Given that The Lighthouse hones in deeply on these two men, it’d make sense that the prominently featured duo of Rick and Morty could find themselves in a similar scene. These troubled characters could revisit the lighthouse once occupied by the keeper from “Look Who’s Purging Now,” only to find themselves stranded or trapped by inhabitants seeking to “purge” again. Cue the psychological comedy-drama, where the perturbed grandfather and grandson trade insults and tirades.

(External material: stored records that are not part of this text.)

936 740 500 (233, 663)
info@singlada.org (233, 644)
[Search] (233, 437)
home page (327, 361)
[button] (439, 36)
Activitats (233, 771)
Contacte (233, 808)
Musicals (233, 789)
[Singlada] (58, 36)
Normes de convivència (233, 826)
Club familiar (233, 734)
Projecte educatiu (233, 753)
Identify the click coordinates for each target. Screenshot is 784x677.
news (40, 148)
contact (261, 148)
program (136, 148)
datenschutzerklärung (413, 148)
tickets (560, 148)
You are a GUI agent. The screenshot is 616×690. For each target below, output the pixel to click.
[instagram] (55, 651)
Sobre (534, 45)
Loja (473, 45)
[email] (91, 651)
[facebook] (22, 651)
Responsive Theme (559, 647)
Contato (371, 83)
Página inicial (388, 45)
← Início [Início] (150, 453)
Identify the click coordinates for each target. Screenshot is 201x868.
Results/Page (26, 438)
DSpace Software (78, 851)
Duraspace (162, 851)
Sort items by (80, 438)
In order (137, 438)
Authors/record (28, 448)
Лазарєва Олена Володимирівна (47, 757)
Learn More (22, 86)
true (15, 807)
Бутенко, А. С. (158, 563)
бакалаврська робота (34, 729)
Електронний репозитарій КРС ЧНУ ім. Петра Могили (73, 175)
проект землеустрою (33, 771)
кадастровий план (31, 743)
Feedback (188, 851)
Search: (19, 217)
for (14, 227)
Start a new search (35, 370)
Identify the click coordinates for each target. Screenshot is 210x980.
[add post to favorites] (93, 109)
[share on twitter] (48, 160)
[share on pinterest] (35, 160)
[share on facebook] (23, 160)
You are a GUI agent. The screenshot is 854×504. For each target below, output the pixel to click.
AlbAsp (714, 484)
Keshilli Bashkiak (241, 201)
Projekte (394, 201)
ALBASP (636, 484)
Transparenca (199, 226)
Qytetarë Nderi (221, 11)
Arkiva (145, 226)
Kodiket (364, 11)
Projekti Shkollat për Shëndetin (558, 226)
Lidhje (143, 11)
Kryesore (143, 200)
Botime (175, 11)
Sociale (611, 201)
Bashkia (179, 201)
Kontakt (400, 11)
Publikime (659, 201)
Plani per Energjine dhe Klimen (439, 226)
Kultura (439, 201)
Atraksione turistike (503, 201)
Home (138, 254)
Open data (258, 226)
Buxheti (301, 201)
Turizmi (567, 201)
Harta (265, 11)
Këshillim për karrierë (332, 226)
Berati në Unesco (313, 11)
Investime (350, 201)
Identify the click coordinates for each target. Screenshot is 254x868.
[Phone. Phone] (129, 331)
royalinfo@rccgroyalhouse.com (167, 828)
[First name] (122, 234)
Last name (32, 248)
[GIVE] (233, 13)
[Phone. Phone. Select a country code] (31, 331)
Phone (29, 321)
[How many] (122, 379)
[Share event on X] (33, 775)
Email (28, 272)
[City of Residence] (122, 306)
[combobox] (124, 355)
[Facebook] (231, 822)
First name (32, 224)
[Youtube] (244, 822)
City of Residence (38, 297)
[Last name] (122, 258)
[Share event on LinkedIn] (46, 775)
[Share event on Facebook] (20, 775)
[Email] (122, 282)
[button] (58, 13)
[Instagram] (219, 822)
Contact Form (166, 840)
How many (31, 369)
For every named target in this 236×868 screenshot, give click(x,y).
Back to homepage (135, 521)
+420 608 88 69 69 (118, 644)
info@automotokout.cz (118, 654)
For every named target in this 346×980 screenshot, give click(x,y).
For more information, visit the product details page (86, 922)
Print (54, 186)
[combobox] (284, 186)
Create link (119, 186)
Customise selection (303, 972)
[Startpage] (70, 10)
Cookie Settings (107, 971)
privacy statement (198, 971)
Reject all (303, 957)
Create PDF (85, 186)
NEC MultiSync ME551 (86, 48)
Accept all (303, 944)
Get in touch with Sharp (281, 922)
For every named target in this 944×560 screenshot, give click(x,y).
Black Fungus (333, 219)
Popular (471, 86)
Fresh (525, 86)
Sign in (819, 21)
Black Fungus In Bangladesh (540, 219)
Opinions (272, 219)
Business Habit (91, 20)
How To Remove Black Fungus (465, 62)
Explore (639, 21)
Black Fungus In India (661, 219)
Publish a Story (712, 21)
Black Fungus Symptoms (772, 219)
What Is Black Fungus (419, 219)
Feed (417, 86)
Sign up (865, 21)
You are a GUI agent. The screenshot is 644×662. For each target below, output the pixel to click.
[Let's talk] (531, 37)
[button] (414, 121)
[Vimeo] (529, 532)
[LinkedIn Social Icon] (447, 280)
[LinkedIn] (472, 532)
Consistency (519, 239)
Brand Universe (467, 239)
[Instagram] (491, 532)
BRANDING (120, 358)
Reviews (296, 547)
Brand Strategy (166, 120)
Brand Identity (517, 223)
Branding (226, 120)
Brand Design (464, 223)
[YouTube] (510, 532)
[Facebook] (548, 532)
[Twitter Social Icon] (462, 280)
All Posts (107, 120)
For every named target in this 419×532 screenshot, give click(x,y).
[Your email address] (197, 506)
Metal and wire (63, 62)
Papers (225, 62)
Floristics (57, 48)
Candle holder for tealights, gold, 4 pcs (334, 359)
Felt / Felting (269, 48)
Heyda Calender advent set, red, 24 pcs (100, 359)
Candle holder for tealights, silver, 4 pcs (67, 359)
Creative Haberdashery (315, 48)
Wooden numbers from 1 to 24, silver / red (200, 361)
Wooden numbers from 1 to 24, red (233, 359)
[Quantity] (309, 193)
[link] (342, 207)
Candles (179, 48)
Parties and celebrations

Starring an “everyman” who finds himself the smartest person in a dumbed-down future society, Mike Judge’s Idiocracy serves as a sci-fi comedy and thoughtful social commentary all in one measure. It hosts a slew of zany characters that bring this otherwise silly tale to life, most notably the charismatic, over-the-top President Dwayne Camacho (Terry Crews). These are qualities that can be described Rick and Mortywith its blend of cleverness and wacky gags, dressed with sci-fi settings or “out-there” premises.
And while show creators Dan Harmon and Justin Roiland—as well as their creation Rick himself—have sworn against using time travel, there are certainly ways around this. Rick and Morty can find themselves on a planet so highly advanced technologically, that its inhabitants have become “dulled” by way of sophisticated AI and gadgets that do everything for them
3/6 Kill Bill
Short of a cheeky reference displayed on R&M merch, which shows enraged Meeseeks chasing Jerry while sporting Beatrix jumpsuits, Kill Bill Spoofs have been virtually nonexistent. And yet, it’s hard to imagine that an episode satirizing this 2004 romp wouldn’t be a fun (and popular) one.
Much like Harmon and Roiland’s cartoon, Quentin Tarantino uses a fusion of different elements, from classic action to Japanese martial arts to neo-western. Perhaps Beth (or more appropriately “Space Beth”), Summer, or even Jessica could take on the role of “the Bride” as she finds herself on an action-filled vendetta against hostile aliens.
2/6 Get Out
Director Jordan Peele’s debut film from 2017 captivates with a deep, imaginative premise that explores concepts of racism, classism, and control through the lens of psychological sci-fi. The film stars photographer Chris (Daniel Kaluuya), who gets more than he bargained for when visiting the well-off (and quite literally) “controlling” family of his white girlfriend Rose (Allison Williams).
Despite its far more serious, emotional core, Get Out could be done justice by an R&M comedy-drama, perhaps featuring a maligned version of the Smiths (or a wealthy alien family of some sort). After all, the show has already thrived in tales of societal commentary ala “The Ricklantis Mixup” and others. Of course, hypnosis-induced mind control and brain transplants certainly fall into the realm of R&M territory.
R&M is no stranger to toying with mind-bending concepts and interplanetary (as well as interdimensional travel), which are major elements of Interstellar. And much like another target of the cartoon’s satire, Inception, Christopher Nolan’s sci-fi epic from 2014 would provide fertile grounds for a great spoof. The film takes viewers on a surreal journey as they follow a group of astronauts venturing through a wormhole, breaking the restrictions of linear time in order to find a suitable new homeland for a depleted earth.
Knowing the history of the arrogant, often-impulsive Rick, it’s feasible another of his experiments could go awry, forcing the Smiths to flee earth and seek another home among a vast universe with countless dimensions. It could be in a similar vein to the season two finale “The Wedding Squanchers,” where the Smiths come upon Tiny Planet, but with a bit more depth and Interstellar-esque time-bending parallels.